“I’m a horrible person!”
“I know.”
All I could do was nod. What was the point of denying what she said?
Wulfric’s words about Marian alerting camp sounded like she had done the right thing—that she had rounded up the troops for defense once we left, telling them what was happening on that southern hill next to Ravenshead.
But that had only stemmed from guilt, if anything.
She had also been the only other person around who knew of our plans. Everyone else who knew the plan had been in our group, fighting for our lives once we were ambushed in the wooded thicket beneath the hill.
That’s why it was so obvious Marian was our betrayer—yet again—once we had made it out alive and my brain could focus on logical, reasonable things.
Marian had helped us hatch the plan. She had been in the command tent tracing her finger over the map. Arguing with us about what to do. Getting her way, as usual, and veering the conversation in the direction she liked.
“Which is why,” Marian had said, “we must act preemptively.

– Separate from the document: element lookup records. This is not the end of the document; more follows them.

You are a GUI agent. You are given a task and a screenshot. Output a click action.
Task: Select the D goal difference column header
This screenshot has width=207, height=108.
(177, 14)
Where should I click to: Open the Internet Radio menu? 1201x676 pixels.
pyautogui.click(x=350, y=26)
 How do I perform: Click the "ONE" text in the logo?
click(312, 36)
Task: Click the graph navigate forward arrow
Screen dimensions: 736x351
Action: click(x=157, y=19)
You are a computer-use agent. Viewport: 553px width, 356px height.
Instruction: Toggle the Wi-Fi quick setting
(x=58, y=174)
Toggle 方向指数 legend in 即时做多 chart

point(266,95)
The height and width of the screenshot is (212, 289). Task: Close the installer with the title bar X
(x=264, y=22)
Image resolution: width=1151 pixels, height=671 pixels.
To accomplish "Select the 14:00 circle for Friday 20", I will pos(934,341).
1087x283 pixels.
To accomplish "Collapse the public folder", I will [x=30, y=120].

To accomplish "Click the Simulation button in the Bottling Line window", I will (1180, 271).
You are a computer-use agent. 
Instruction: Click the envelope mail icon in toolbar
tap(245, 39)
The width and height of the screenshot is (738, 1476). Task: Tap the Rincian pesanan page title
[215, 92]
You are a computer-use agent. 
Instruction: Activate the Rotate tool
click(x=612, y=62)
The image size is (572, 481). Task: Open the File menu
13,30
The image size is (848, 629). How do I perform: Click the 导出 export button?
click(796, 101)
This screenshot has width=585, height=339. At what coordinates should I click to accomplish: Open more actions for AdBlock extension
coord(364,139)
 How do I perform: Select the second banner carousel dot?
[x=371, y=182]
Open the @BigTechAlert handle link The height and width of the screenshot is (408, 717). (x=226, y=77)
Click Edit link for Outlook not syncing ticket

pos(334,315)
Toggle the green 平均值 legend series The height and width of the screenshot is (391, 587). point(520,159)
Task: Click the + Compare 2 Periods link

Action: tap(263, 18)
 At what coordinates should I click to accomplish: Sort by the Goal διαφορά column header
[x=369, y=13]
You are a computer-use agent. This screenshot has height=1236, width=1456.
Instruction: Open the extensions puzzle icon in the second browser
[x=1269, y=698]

Get ahead of the bastard, before we’re get surrounded by Sir Montford and his horsemen.”
She had urged us to carry out this mission tonight.
“This is where Sheriff George will situate his command tent.”
Jabbing her finger on the map. Showing us the exact hill—with pinpoint accuracy. Will had agreed, being a native of Ravenshead, because it made sound sense.
How could I not have noticed? Why did I just go along with her assumption that George would settle in Ravenshead for a time and set up his base there? After razing the village to the ground, there was certainly no guarantee George would do that. I mean, wouldn’t a man trying to set up a base for hundreds of soldiers want to keep some of the buildings intact, rather than burning them to the ground?
And then, when it was discovered Marian had been right about the Sheriff’s location, why did I not question the coincidence of that?
Because I let my guard down with her, my mind said for me. She’d done two good things for us: helping us locate Bishop Sutton’s carriage, and then rescuing the orphans later that night from Muddy Meddlers . . . and I had naively thought it absolved her of all sin.
I was such a fool. So gullible to trust this witch.
“I told you not to trust me!” Marian yelled at me through her choked sobs.
She cried some more, pathetically.
The anger inside me, strangely enough, had subsided again. It was replaced by a deep sense of defeat and shame. Pity for this woman took root in my belly, no matter how hard I wanted to be furious at her.
“I wanted to give you a second chance,” I murmured in a low, faraway voice.
“And a third? A fourth? Don’t you see? I’m cursed.” Marian shook her head, hiding her face in her knees again. “Everyone who touches me dies! Your father to start—”
“Don’t you dare try to take credit for my father’s downfall,” I snapped with a snarl. “His demise was brought on by his own actions. Don’t flatter yourself with self-importance, Marian.”
I should have exploded on her harder. Should have laid into her.
But I was so tired. The lethargy creeping through my bones wasn’t just from the pain of my bruises, or the trauma of getting groped by George on the ground, or even all the death and carnage and running.
It went deeper than that, to my soul.
I was simply tired of being angry. Of being vindictive and wrathful. Of looking for someone to blame my problems on, so I could point to my doubts and say, “Well, if this person hadn’t done this thing, none of this would have happened.”
I was just as guilty as Marian, whether I wanted to admit it or not.
Of course, I wanted to know why she had done it. Why she had betrayed us this final time, when the stakes were highest, after seemingly turning over a new leaf and helping us with our run against Bishop Sutton.
What changed within her?
Clearly, whatever “unfinished business” she’d had in Nottingham had changed her perspective on things. Maid Marian was back where she started: untrustworthy, despicable, and wretched.